Isso parece traduzir uma preocupação maior na indicação das biópsias, consequência, a nosso ver, muito positiva. Bhindi et al.6 também estudaram as mudanças nas taxas de biópsias e detecção de câncer (nesse caso, entre outubro de 2008 e junho de 2013), encontrando uma diminuição nas biópsias em geral e de primeira vez (relacionada provavelmente à menor solicitação de PSA), com menos diagnósticos de câncer. Os autores destacam que a diminuição no diagnóstico de cânceres de baixo risco é encorajadora, mas preocupam-se com a diminuição simultânea dos diagnósticos de cânceres com score de Gleason 7-10, que se beneficiariam de um tratamento radical. Nada se pode afirmar, no entanto, como isso altera a parcela de doença metastática ou na mortalidade por câncer de próstata. Como comentou Juan Gérvas, para que se estabeleça um programa de rastreio, é preciso ter certeza de um impacto positivo na mortalidade por câncer de próstata, na mortalidade geral por câncer, na mortalidade por todas as causas e na qualidade de vida das pessoas submetidas ao rastreamento. Por paradoxal que pareça, menos diagnósticos não são suficientes para retomar o rastreio populacional.

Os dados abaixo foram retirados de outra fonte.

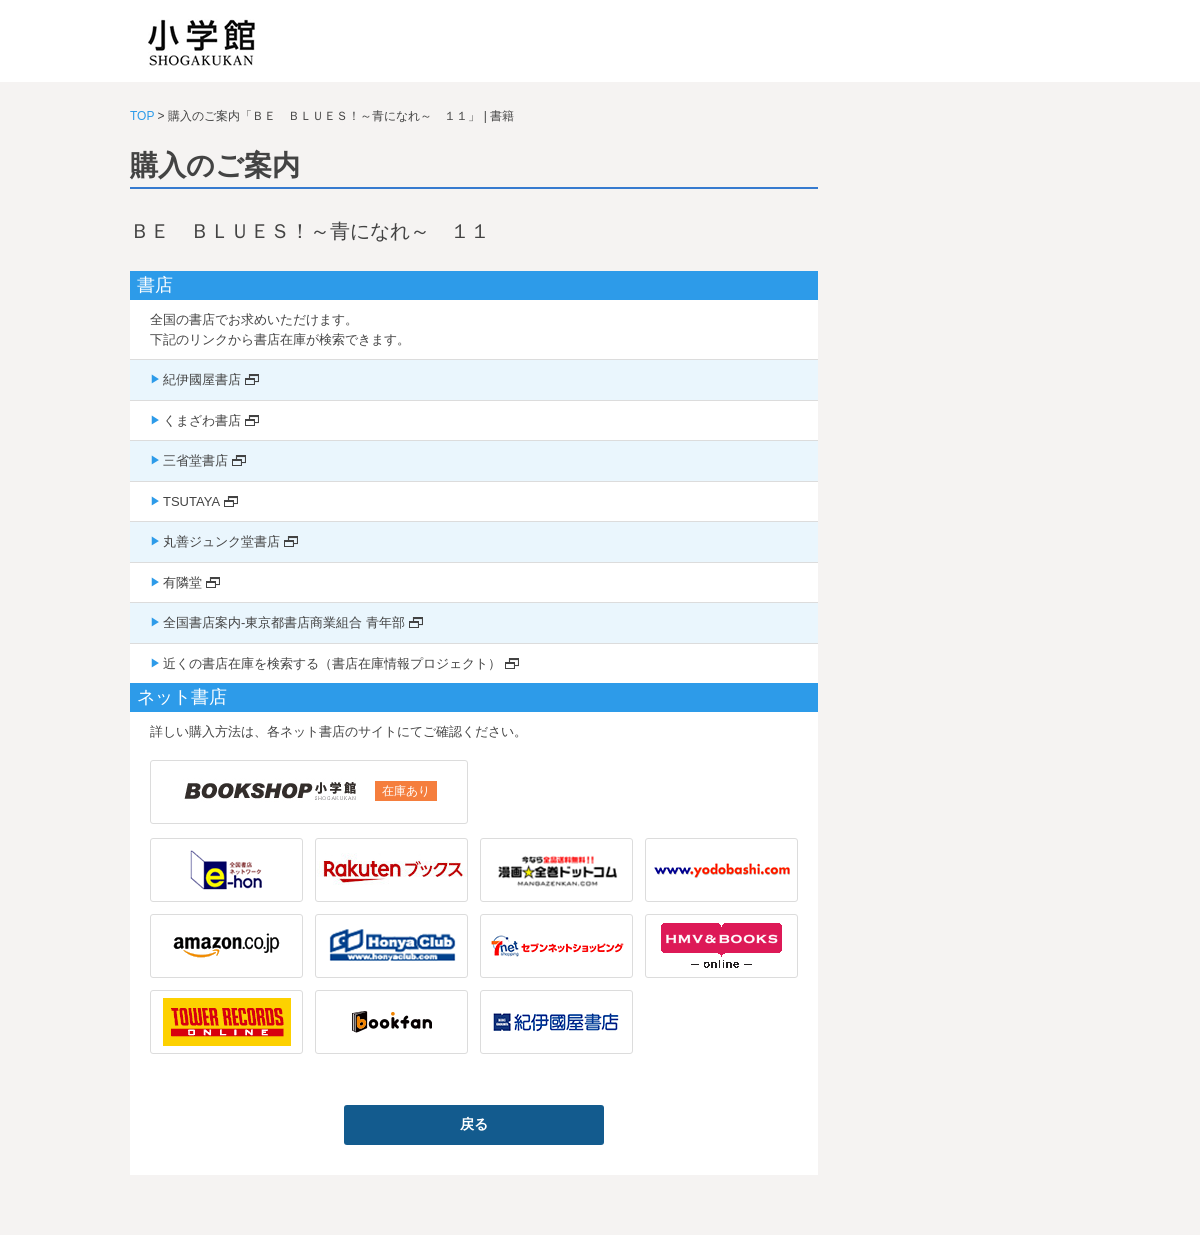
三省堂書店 (195, 460)
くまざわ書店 (202, 420)
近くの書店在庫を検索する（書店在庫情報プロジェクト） (332, 663)
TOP (142, 116)
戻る (474, 1124)
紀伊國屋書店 (202, 379)
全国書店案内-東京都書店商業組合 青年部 (284, 622)
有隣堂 (182, 582)
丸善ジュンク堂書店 (221, 541)
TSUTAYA (191, 501)
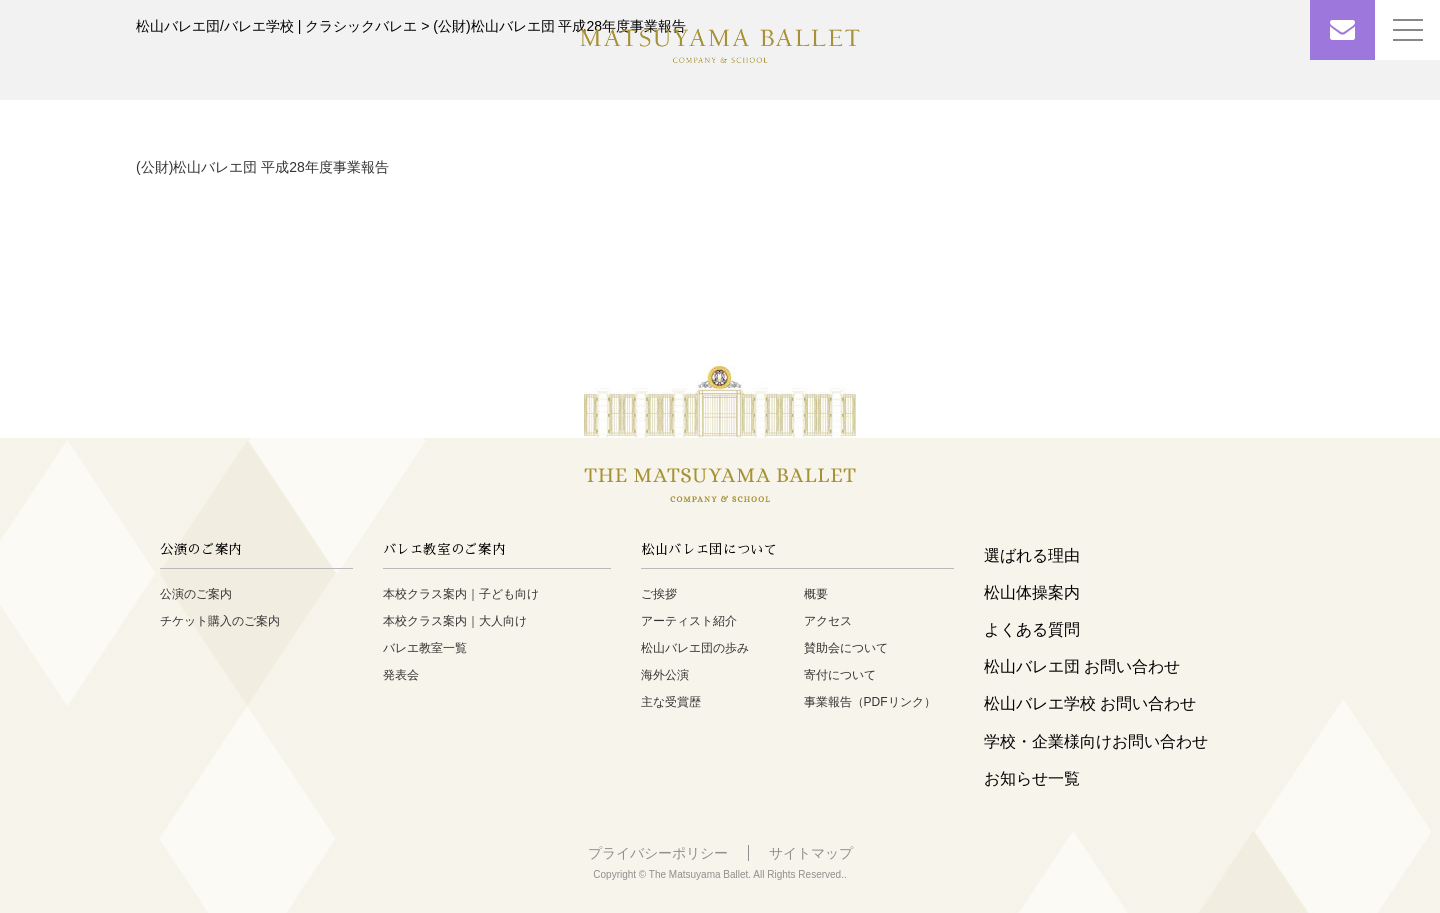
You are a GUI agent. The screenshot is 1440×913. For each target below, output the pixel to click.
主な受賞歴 (671, 702)
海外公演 (665, 675)
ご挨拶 (659, 594)
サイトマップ (811, 853)
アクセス (828, 621)
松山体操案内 (1032, 592)
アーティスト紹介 (689, 621)
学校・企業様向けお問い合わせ (1096, 741)
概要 (816, 594)
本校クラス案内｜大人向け (455, 621)
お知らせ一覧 (1032, 778)
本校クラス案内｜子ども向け (461, 594)
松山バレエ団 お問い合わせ (1082, 666)
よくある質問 (1032, 629)
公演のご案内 (196, 594)
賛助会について (846, 648)
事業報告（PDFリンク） (870, 702)
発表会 (401, 675)
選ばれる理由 (1032, 555)
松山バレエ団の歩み (695, 648)
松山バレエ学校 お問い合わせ (1090, 703)
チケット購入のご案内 (220, 621)
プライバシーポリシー (658, 853)
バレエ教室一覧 (425, 648)
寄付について (840, 675)
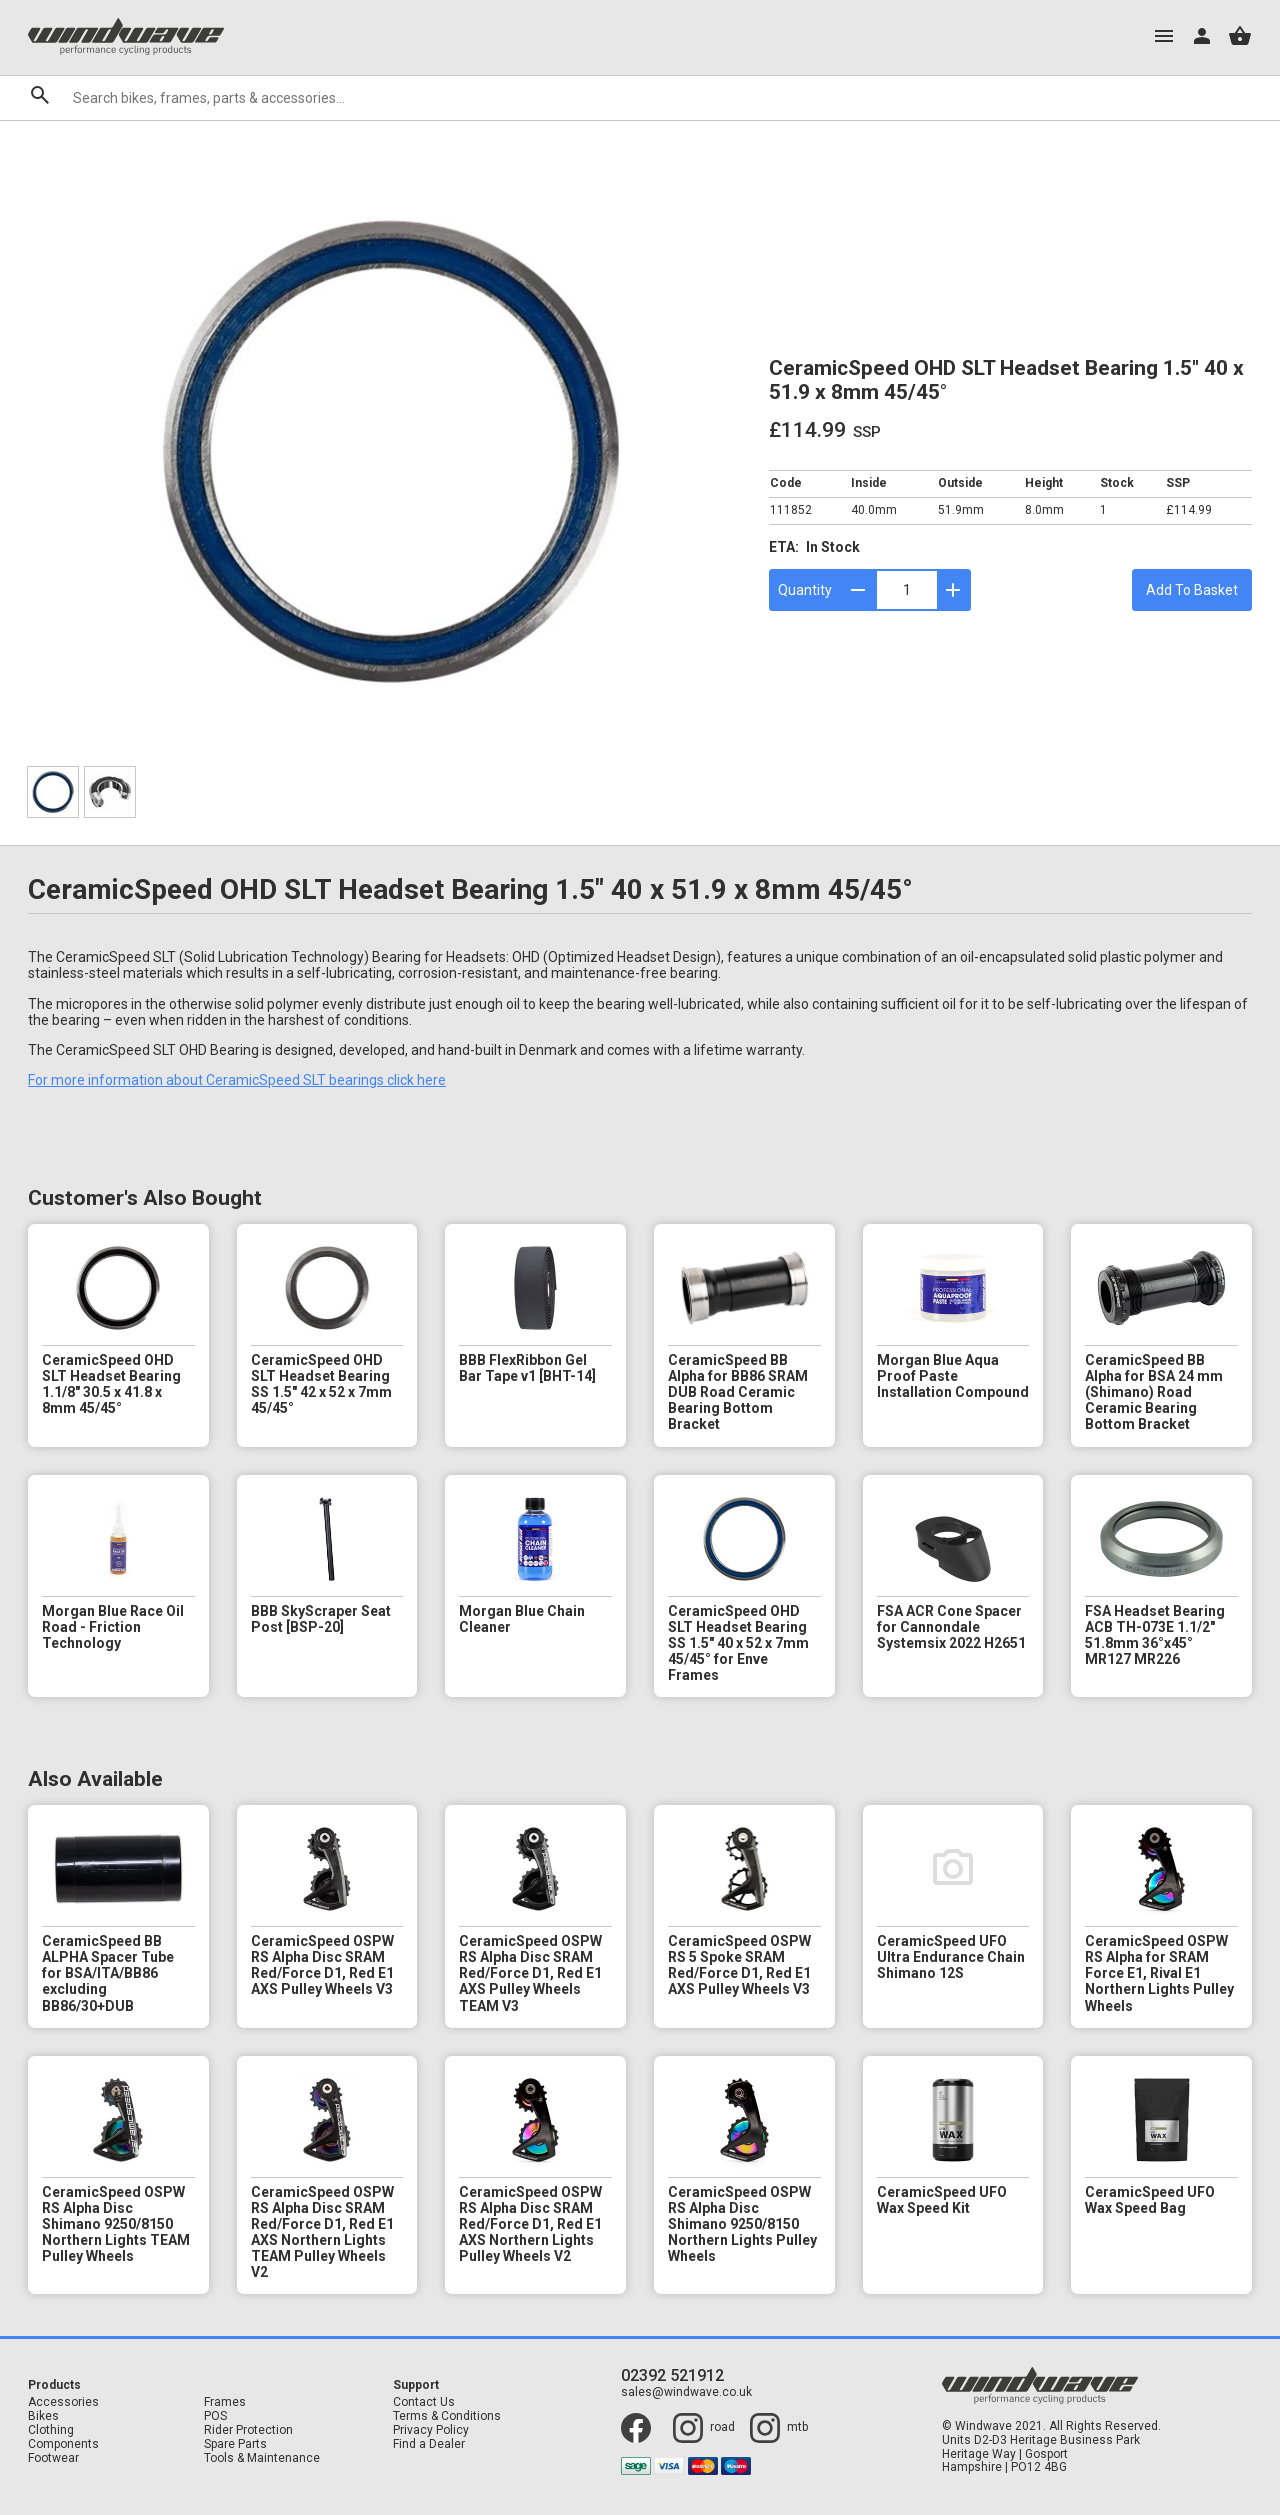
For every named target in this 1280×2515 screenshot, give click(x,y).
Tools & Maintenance (262, 2458)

Outro ponto que precisa ser cada vez mais discutido é a resistência da imprensa em noticiar os riscos dos excessos de exames. É muito comum, ao terem contato com a pauta (como aconteceu em novembro de 2015), que os veículos de comunicação de grande alcance não cheguem a avaliar o assunto. Consideram tratar-se de um desserviço à população, com o pensamento de que iriam prejudicar o cuidado em saúde ao criar uma consciência sobre o rastreamento sem necessidade. Isso deixa a informação jornalística a desejar, pois os profissionais de mídia sabem desde sua formação que devem sempre ouvir diferentes lados de uma história e deixar, no caso do rastreamento, o público tomar a decisão de realizá-lo ou não. No entanto, sabemos que muitos patrocinadores e anunciantes desses veículos fazem parte do complexo médico-industrial, incluindo indústrias farmacêuticas e grandes redes de drogarias, o que acaba por determinar o editorial de cada emissora ou publicação.
A cultura da população também deve ser levada em conta. No livro “São e Salvo”7, Juan Gérvas e Mercedes Pérez-Fernández citam como pessoas saudáveis têm estado sempre em busca de doenças por meio de exames de rotina realizados desnecessariamente. A preocupação com o futuro é excessiva e o presente vivido é muito esquecido.
O desafio de produzir informação de qualidade é ainda maior hoje, quando a informação é produzida por todos e facilmente divulgada e compartilhada, sem comprovação ou evidência científica confirmada. Profissionais da saúde e aqueles que atuam diariamente na produção de conteúdo em saúde leigo devem informar quanto aos riscos da Medicina e limites da prevenção para públicos diversos quanto a escolaridade, gênero, idade e outros aspectos.
Além disso, entidades que promovem as “campanhas coloridas” muitas vezes não consideram o impacto delas na demanda por procedimentos nos serviços públicos de saúde, nos quais a racionalidade dos recursos está mais profundamente colocada do que no sistema suplementar (mais influenciado pelas regras de mercado).
Felizmente, desde antes de 2015, a discussão sobre excessos de exames, independentemente de campanhas, está mais aberta e vem conquistando mais espaço na mídia, empoderando as pessoas para que façam suas escolhas e pesem riscos e benefícios de rastreamentos. Isso conta com o empenho da Sociedade Brasileira de Medicina de Família e Comunidade e das médicas e médicos de família no dia a dia nos postos de saúde e consultórios particulares de todo o Brasil.
Diante de 50 tons de azul, continuamos em alerta vermelho quanto à saúde dos homens.